Let  me  demonstrate how much of an English enterprise  the  Industrial Revolution was by using the example of the development of steam  power. Contrary  to many a schoolboy’s imagining,  James  Watt did not  invent the steam engine. That was the province of Englishmen.  The Marquess of Worcester  may have produced a working steam engine on his  estates  in 1663;  James Savery certainly did in 1698. This was improved by another Englishman,  Thomas Newcomen.  Their machines were crude beam  engines, but the technological  Rubicon had been crossed.

It is true that the Scotsman Watt’s  improvements to the steam engine – the  conversion of linear to rotary action and  the introduction  of  a separate condenser – were profoundly important and provided the   means to  extend the use of steam engines from their limited applications  in pumping water from mines. But it should be noted that he had to come to England  to achieve his improvements through his association  with   an English  entrepreneur of genius,  Mathew Boulton,    who at  his   Soho works  in Birmingham had probably the best engineering facilities  then in  the  world.  It was also Boulton who pressed Watt  to  develop  the conversion  of linear to rotary action.  It is worth adding  that  Watt was  a timid,  retiring personality who left to his own  devices  would probably  have  achieved  little of practical  consequence.   Moreover, within  a  generation  of Watt’s improvements,  the  English  engineer, Richard Trevithick had greatly improved on Watt’s engine  by  producing a high pressure steam engine, arguably a more important advance than Watt’s innovations because without it steam engines would have remained large and seriously underpowered.. static installations unable to drive vehicles such as trains and ships..

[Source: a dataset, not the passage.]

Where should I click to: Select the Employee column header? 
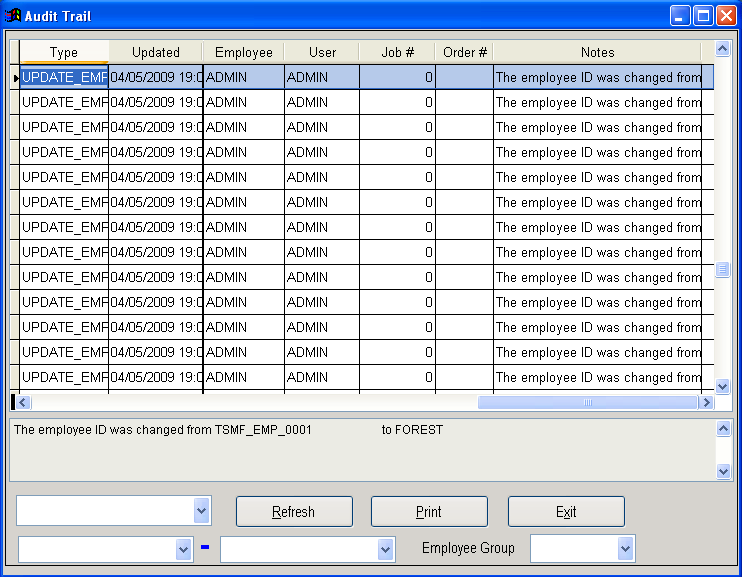pyautogui.click(x=243, y=53)
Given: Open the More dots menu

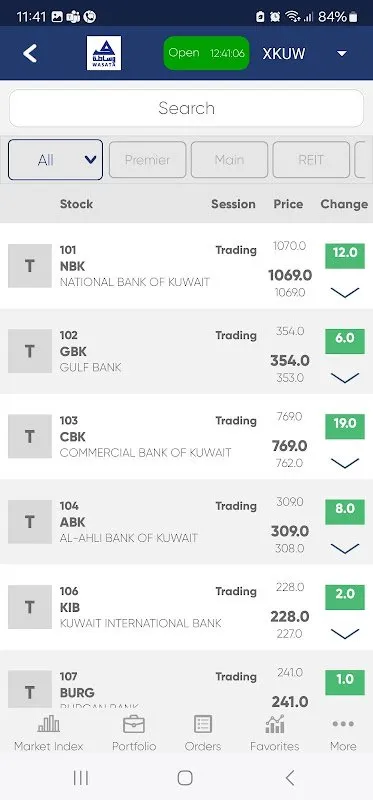Looking at the screenshot, I should (x=343, y=723).
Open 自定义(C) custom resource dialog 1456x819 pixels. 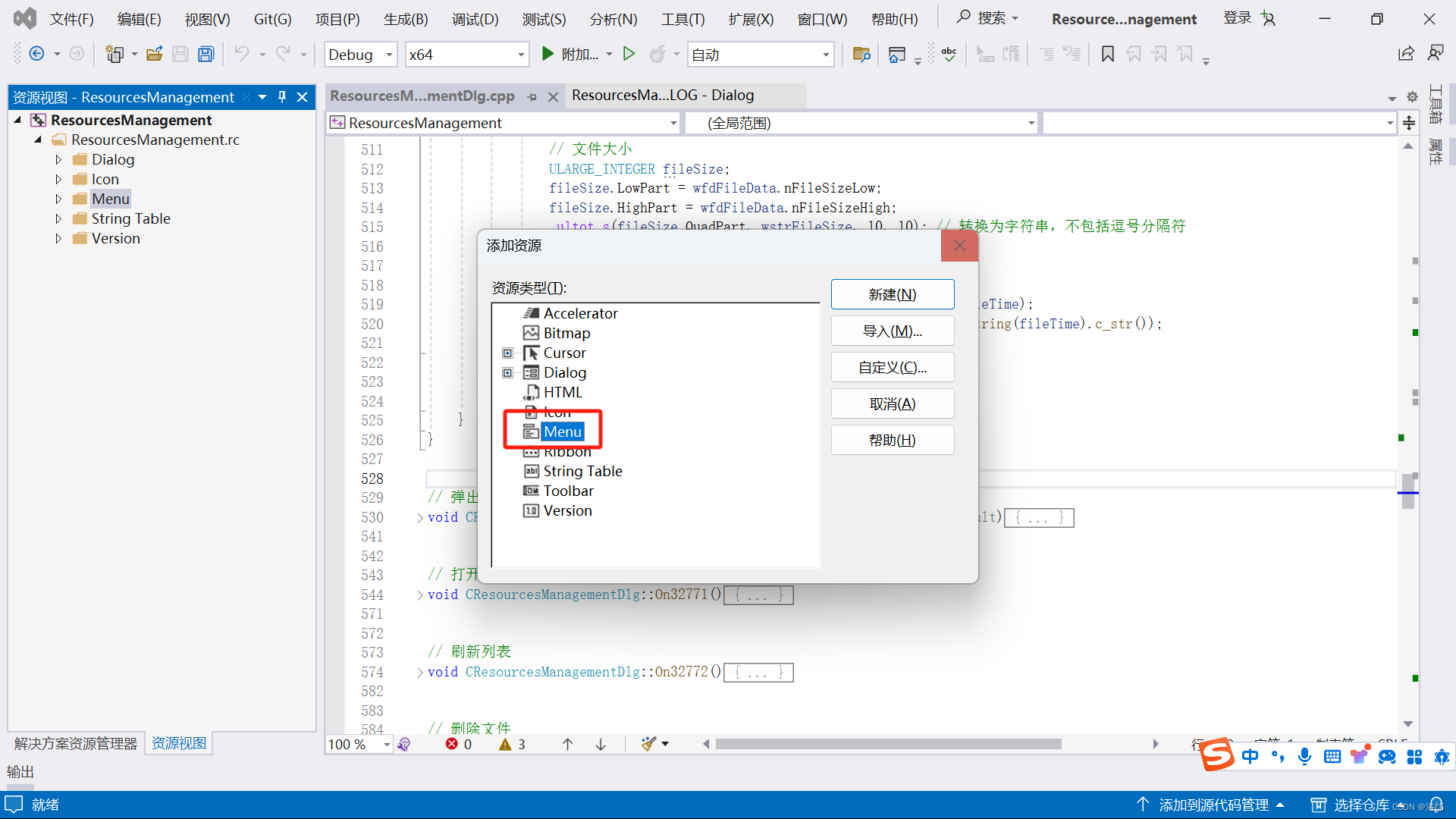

But before steam could play its full role there had to be a  revolution in  iron  production.  This was accomplished  by   Englishmen.    Until Abraham Darby began smelting iron with coke made from coal in the early 1700s,  iron making was an expensive and uncertain business carried  on in small foundries using charcoal to fire the kilns (an ironmaker named Dudley claimed to have used coal successfully for smelting as early  as  1619  but died without establishing a business to carry the  work  on).  Compared with coal,  charcoal was in short supply.  Worse, it did  not produce  the same intensity of heat as coal converted into coke.  Darby and  his son solved the basic problem of smelting with coke  made  from coal. Henry Cort’s puddling process  allowed cast-iron to be refined to remove the brittleness. A little later Benjamin Huntsman improved steel making. In the middle of the next century the  Bessemer  revolutionised steel  production  to such a degree that its  price  fell  dramatically enough  to  make steel no longer a luxury but the  common  material  of construction.  All these advances were made by Englishmen.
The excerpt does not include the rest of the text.